View all text of Subjgrp 10 [§ 484.340 - § 484.375]

§ 484.355 - Data reporting for measures and evaluation and the public reporting of model data under the expanded Home Health Value-Based Purchasing (HHVBP) Model.

(a) Competing home health agencies will be evaluated using a set of quality measures.

(1) Data submission. Except as provided in paragraph (d) of this section, for the pre-implementation year and each performance year, an HHA must submit all of the following to CMS in the form and manner, and at a time, specified by CMS:

(i) Data on measures specified under the expanded HHVBP model.

(ii) HHCAHPS survey data. For purposes of HHCAHPS Survey data submission, the following additional requirements apply:

(A) Survey requirements. An HHA must contract with an approved, independent HHCAHPS survey vendor to administer the HHCAHPS survey on its behalf.

(B) CMS approval. CMS approves an HHCAHPS survey vendor if the applicant has been in business for a minimum of 3 years and has conducted surveys of individuals and samples for at least 2 years.

(C) Definition of survey of individuals. For the HHCAHPS survey, a “survey of individuals” is defined as the collection of data from at least 600 individuals selected by statistical sampling methods and the data collected are used for statistical purposes.

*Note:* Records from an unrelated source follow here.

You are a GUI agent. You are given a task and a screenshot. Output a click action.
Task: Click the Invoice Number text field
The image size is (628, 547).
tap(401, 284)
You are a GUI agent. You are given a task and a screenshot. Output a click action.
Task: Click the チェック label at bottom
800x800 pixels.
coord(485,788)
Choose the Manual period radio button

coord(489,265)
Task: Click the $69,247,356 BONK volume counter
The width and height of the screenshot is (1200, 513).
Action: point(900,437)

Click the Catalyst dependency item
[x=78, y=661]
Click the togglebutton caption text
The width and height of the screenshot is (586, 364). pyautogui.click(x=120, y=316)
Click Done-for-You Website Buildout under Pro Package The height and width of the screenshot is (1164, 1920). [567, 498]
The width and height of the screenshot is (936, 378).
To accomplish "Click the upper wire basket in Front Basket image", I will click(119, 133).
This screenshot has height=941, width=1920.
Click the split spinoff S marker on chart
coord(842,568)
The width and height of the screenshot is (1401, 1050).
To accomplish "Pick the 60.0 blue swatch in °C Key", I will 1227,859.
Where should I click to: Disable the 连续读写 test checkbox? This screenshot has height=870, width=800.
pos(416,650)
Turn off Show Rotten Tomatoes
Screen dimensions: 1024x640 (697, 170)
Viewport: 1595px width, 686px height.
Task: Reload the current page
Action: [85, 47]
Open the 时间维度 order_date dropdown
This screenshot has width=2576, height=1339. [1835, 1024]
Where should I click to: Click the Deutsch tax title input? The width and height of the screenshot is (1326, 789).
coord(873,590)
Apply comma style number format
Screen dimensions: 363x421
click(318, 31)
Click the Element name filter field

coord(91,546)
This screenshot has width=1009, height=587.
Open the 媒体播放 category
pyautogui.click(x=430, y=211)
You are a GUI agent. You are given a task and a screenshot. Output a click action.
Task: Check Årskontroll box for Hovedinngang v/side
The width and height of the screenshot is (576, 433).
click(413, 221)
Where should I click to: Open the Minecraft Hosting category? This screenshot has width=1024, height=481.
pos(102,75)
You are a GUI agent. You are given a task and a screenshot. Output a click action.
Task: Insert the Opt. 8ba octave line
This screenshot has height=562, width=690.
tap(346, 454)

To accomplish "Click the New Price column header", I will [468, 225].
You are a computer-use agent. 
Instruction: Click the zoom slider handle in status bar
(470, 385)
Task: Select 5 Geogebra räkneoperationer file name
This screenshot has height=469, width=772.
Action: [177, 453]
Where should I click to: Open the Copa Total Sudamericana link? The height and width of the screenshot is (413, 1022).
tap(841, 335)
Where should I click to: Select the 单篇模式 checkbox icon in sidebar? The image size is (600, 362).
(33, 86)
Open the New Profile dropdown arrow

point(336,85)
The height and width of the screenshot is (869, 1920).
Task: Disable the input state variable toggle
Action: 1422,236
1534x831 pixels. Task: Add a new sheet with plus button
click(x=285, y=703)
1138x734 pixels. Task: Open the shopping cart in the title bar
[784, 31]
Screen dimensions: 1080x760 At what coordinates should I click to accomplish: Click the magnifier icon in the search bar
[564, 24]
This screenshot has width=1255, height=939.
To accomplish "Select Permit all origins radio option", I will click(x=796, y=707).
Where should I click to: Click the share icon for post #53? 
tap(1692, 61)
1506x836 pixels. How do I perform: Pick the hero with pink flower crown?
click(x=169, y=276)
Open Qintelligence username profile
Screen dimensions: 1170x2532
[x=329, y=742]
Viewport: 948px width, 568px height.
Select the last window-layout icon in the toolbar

(D) Administration of the HHCAHPS survey. No organization, firm, or business that owns, operates, or provides staffing for an HHA is permitted to administer its own HHCAHPS survey or administer the survey on behalf of any other HHA in the capacity as an HHCAHPS survey vendor. Such organizations are not approved by CMS as HHCAHPS survey vendors.

(E) Compliance by HHCAHPS survey vendors. Approved HHCAHPS survey vendors must fully comply with all HHCAHPS survey oversight activities, including allowing CMS and its HHCAHPS survey team to perform site visits at the vendors' company locations.

(F) Patient count exemption. An HHA that has less than 60 eligible unique HHCAHPS survey patients must annually submit to CMS its total HHCAHPS survey patient count to be exempt from the HHCAHPS survey reporting requirements for a calendar year.

(2) [Reserved]

(b) Competing home health agencies are required to collect and report such information as the Secretary determines is necessary for purposes of monitoring and evaluating the expanded HHVBP Model under section 1115A(b)(4) of the Act (42 U.S.C. 1315a).

(c) For each performance year of the expanded HHVBP Model, CMS publicly reports applicable measure benchmarks and achievement thresholds for each cohort as well as all of the following for each competing HHA that qualified for a payment adjustment for the applicable performance year on a CMS website:

(1) The Total Performance Score.

(2) The percentile ranking of the Total Performance Score.

(3) The payment adjustment percentage.

(4) Applicable measure results and improvement thresholds.

(d) CMS may grant an exception with respect to quality data reporting requirements in the event of extraordinary circumstances beyond the control of the HHA. CMS may grant an exception as follows:

(1) A competing HHA that wishes to request an exception with respect to quality data reporting requirements must submit its request to CMS within 90 days of the date that the extraordinary circumstances occurred. Specific requirements for submission of a request for an exception are available on the CMS website.

(2) CMS may grant an exception to one or more HHAs that have not requested an exception if CMS determines either of the following:

(i) That a systemic problem with CMS data collection systems directly affected the ability of the HHA to submit data.

(ii) That an extraordinary circumstance has affected an entire region or locale.